■ MATERIAL SHOWN:
-- begin --

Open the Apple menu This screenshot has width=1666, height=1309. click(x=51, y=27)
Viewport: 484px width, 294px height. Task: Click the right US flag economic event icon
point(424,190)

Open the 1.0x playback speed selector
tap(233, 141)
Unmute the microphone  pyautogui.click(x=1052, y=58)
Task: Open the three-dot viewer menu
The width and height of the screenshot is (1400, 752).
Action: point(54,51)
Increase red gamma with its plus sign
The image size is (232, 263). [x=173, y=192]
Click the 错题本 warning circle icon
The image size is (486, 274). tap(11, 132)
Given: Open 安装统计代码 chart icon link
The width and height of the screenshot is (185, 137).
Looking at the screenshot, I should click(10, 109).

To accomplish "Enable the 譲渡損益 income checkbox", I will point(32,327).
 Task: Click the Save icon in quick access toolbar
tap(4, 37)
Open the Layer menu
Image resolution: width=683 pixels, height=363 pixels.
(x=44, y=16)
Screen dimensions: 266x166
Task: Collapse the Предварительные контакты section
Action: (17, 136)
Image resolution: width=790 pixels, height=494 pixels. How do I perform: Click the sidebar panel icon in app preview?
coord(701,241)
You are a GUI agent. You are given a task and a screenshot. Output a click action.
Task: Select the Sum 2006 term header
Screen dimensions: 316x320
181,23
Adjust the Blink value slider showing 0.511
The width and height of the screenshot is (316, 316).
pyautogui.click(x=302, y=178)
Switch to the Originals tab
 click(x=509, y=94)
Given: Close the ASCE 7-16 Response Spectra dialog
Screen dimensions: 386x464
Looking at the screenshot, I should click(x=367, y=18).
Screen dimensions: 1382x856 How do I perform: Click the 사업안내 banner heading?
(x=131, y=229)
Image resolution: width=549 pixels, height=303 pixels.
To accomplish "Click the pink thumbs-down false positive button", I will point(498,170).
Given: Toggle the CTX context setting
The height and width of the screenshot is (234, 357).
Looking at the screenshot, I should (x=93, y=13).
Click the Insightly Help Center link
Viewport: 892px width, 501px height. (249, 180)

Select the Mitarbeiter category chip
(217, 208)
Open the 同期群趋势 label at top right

-- end --

■ WHAT TO WORK ON: Copy out all the material above, putting "Launch" in place of "Open" and leaving everything else unchanged.

■ TASK RESPONSE:
Launch the Apple menu This screenshot has width=1666, height=1309. click(x=51, y=27)
Viewport: 484px width, 294px height. Task: Click the right US flag economic event icon
point(424,190)

Launch the 1.0x playback speed selector
tap(233, 141)
Unmute the microphone  pyautogui.click(x=1052, y=58)
Task: Launch the three-dot viewer menu
The width and height of the screenshot is (1400, 752).
Action: point(54,51)
Increase red gamma with its plus sign
The image size is (232, 263). [x=173, y=192]
Click the 错题本 warning circle icon
The image size is (486, 274). tap(11, 132)
Given: Launch 安装统计代码 chart icon link
The width and height of the screenshot is (185, 137).
Looking at the screenshot, I should click(10, 109).

To accomplish "Enable the 譲渡損益 income checkbox", I will point(32,327).
 Task: Click the Save icon in quick access toolbar
tap(4, 37)
Launch the Layer menu
Image resolution: width=683 pixels, height=363 pixels.
(x=44, y=16)
Screen dimensions: 266x166
Task: Collapse the Предварительные контакты section
Action: (17, 136)
Image resolution: width=790 pixels, height=494 pixels. How do I perform: Click the sidebar panel icon in app preview?
coord(701,241)
You are a GUI agent. You are given a task and a screenshot. Output a click action.
Task: Select the Sum 2006 term header
Screen dimensions: 316x320
181,23
Adjust the Blink value slider showing 0.511
The width and height of the screenshot is (316, 316).
pyautogui.click(x=302, y=178)
Switch to the Originals tab
 click(x=509, y=94)
Given: Close the ASCE 7-16 Response Spectra dialog
Screen dimensions: 386x464
Looking at the screenshot, I should click(x=367, y=18).
Screen dimensions: 1382x856 How do I perform: Click the 사업안내 banner heading?
(x=131, y=229)
Image resolution: width=549 pixels, height=303 pixels.
To accomplish "Click the pink thumbs-down false positive button", I will point(498,170).
Given: Toggle the CTX context setting
The height and width of the screenshot is (234, 357).
Looking at the screenshot, I should (x=93, y=13).
Click the Insightly Help Center link
Viewport: 892px width, 501px height. (249, 180)

Select the Mitarbeiter category chip
(217, 208)
Launch the 同期群趋势 label at top right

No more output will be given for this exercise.